E que o Ibama havia deixado de adotar ações por mais de 90 dias para encerrar a instrução do processo. Por fim, a defesa disse existir “confessa prática de crimes funcionais por parte do agente autuador” e pediu a abertura de processo administrativo disciplinar. O documento foi assinado por Bolsonaro e Grillo.

A defesa mais consistente foi apresentada um ano depois, com assinatura de Bolsonaro, Grillo e Martan. Eles alegaram descumprimento de prazos legais, inconsistência de documentos anexados aos autos, incoerências de declarações e falta de critérios na fixação de multas.
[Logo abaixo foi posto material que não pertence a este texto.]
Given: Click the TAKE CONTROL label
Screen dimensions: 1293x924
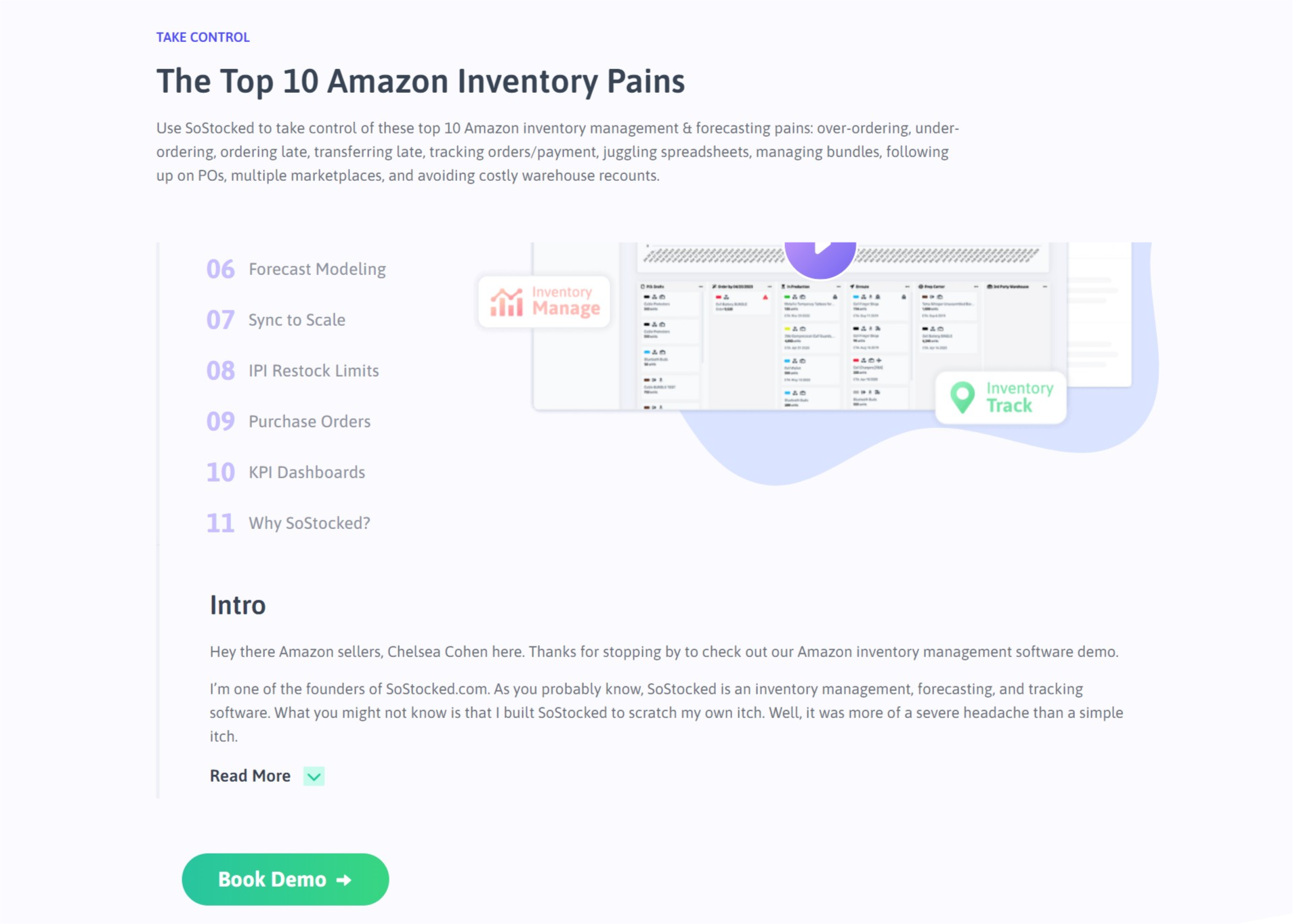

“Os fatos ora descritos deixam claro que o agente José Olímpio Morelli agiu com a intenção deliberada de atingir o autuado e não a de exercer sua função pública”, afirmaram, em relação ao fiscal que anos mais tarde seria exonerado de cargo de chefia do Ibama, nos primeiros meses do governo de quem ele multara por pesca ilegal.

Bolsonaro e seus defensores pediram na mesma peça a anulação da multa e uma investigação sobre a atuação de Morelli “ante a confessa prática de crime de prevaricação e de outras condutas incompatíveis efetuadas pelo agente autuador”.

Ao anular a multa e determinar que o caso volte à estaca zero, o Ibama, já após a eleição de Bolsonaro para a Presidência, concordou com o argumento de que houve um cerceamento da defesa. O argumento foi expresso num parecer da Advocacia-Geral da União (AGU).

Um novo parecer, agora da área técnica do Ibama, apontou a prescrição da infração. A decisão caberá ao superintendente do órgão no Rio, alinhado ao ministro do Meio Ambiente, Ricardo Salles. Salles e Bolsonaro costumam repetir que existe um “excesso de multas” por parte do Ibama e dão cabo a uma flexibilização nas regras de fiscalização ambiental.

Bolsonaro foi flagrado dentro de um bote, com vara, material de pesca e peixes dentro de um cesto, numa área onde a presença é proibida. Conseguiu reverter e subverter toda a acusação formulada a partir do flagrante, inclusive com punição ao fiscal e promoção de seus defensores, agora servidores de confiança no gabinete do filho no Senado.

Em março, o Ministério Público Federal em Angra dos Reis abriu um inquérito para investigar possíveis atos de improbidade administrativa na anulação da multa aplicada a Bolsonaro.

A defesa do agora presidente decidiu-se por uma linha menos combativa. “Antes, havia uma orientação dos outros advogados de que ele deveria processar todo mundo. Essa não é minha orientação”, disse a advogada Karina Kufa.